Three somewhat estranged sisters – Annie (Jennifer Lafleur), Isa (Aleksa Palladino) and June (Lindsay Burdge) – arrive at the cryptically alluring Spirit Lake to contemplate the future of their deceased mother’s (Beth Grant, in flashback) lakefront property. Annie wants to sell their mother’s home and move on; Isa wants to turn it into a creative cooperative in memoriam of their mother’s environmental legacy. June, the youngest sibling, would rather just observe her sister’s conversations through the lens of a camera rather than participate in the proceedings.

The ever-presence of June’s handheld POV camera is justified by the fact that she is working on a personal documentary project, it also places June firmly in the role of an emotionally disconnected observer. Once things start to get really spooky, June coldly watches as Annie and Isa presume the polarized roles of sceptic and believer. As the story progresses, the three distinctly disparate positions of the siblings become all the more apparent. They are each deeply scarred by the mental torment doled out by their mother. Just as Spirit Lake appears to be bottomless, so is the psychological impact on the siblings; their pasts have therefore heavily shaped their present personalities. Their mother fully immersed herself into environmental causes, sacrificing her relationship to her daughters, and it is not without irony that she [presumably] died while diving in the very lake that she fought so ardently to protect. That said, the sisters still find ways to pay homage to their mother’s feminist tenacity and independence, such as with their goofily brilliant lip-sync to “Free to Be… You and Me” (The New Seekers, 1972).

Writer-director Sarah Adina Smith’s feature-length debut, The Midnight Swim, studiously observes the interchanges between the sisters, adopting the same passive perspective that June purports to take. Smith’s film serves as a psychological analysis of the siblings’ chemistry and conflict, accentuated tenfold by an uncanny level of naturalism presented in Jennifer Lafleur, Aleksa Palladino and Lindsay Burdge’s performances. These three actresses fully and completely encompass their sisterhood, it is almost inconceivable that they are not truly siblings in real life.

The Midnight Swim plays like an anti-horror film, as Smith cleverly utilizes traditional horror film tropes to comment on the genre while simultaneously aping it. Smith purposefully permits her protagonists to make irresponsible choices which always seem to lead to frightening predicaments, such as drunkenly attempting to summon the mythical Seventh Sister and going for late night swimming expeditions in the menacing lake. It is also fascinating that while the story does introduce several supernatural and mythical elements (including a reference to the Seven Sisters of Greek mythology), Smith neither confirms nor denies the legitimacy of those plot points – they serve as just that, purely plot points.
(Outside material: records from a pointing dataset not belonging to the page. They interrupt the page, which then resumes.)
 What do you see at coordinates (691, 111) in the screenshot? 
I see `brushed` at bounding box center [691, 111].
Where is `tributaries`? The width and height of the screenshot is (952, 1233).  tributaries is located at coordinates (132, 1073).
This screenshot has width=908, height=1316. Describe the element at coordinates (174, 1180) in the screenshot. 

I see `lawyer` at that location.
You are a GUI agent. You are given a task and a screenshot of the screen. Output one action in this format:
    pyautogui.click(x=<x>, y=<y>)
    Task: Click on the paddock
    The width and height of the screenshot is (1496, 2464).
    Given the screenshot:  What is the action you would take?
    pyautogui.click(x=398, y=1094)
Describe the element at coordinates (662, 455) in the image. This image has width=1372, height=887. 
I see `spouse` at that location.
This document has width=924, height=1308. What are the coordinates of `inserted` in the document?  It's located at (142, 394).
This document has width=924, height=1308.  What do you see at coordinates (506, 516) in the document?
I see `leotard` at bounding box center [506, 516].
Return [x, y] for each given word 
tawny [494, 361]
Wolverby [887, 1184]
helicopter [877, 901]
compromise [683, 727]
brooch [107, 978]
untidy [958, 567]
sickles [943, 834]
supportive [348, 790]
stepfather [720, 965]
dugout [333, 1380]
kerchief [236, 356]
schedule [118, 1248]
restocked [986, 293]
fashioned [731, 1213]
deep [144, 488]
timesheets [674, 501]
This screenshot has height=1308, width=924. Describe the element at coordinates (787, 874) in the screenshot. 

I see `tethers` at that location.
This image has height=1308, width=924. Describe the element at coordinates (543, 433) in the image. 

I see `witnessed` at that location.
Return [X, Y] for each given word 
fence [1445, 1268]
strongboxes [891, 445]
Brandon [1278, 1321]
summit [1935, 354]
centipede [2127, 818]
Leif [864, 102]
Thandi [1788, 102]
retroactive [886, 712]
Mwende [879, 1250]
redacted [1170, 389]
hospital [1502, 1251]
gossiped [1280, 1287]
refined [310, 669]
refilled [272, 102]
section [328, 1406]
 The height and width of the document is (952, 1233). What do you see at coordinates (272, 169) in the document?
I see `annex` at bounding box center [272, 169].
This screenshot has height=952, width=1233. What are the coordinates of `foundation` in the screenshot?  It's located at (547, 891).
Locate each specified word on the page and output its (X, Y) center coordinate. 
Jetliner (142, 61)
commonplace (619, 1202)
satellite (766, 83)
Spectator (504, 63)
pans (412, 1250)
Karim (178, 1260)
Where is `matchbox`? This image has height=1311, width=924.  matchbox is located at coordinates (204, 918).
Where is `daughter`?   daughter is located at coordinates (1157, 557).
Perspective and the directorial slight of hand play a significant role in The Midnight Swim. While the found footage narrative device has all but worn out its welcome with most audiences, since it is often used as a cover-up for shoddy production quality, the approach certainly finds a legitimate purpose in The Midnight Swim. There may be no apparent reason as to how and why we are able to watch said footage, but we can assume whoever edited it did so with professional panache. For better or worse, this is a found footage film that is intricately constructed like a staged production, with perfectly timed reaction shots and all; and even though The Midnight Swim was made on a micro-budget, cinematographer Shaheen Seth’s hauntingly unsettling imagery and composer Ellen Reid’s chilling soundscape gives the allusion of a significantly more elaborate production. While The Midnight Swim may not abide by the traditional scare tactics of horror films, the eerie atmosphere created within this cinematic universe is nothing short of unnerving.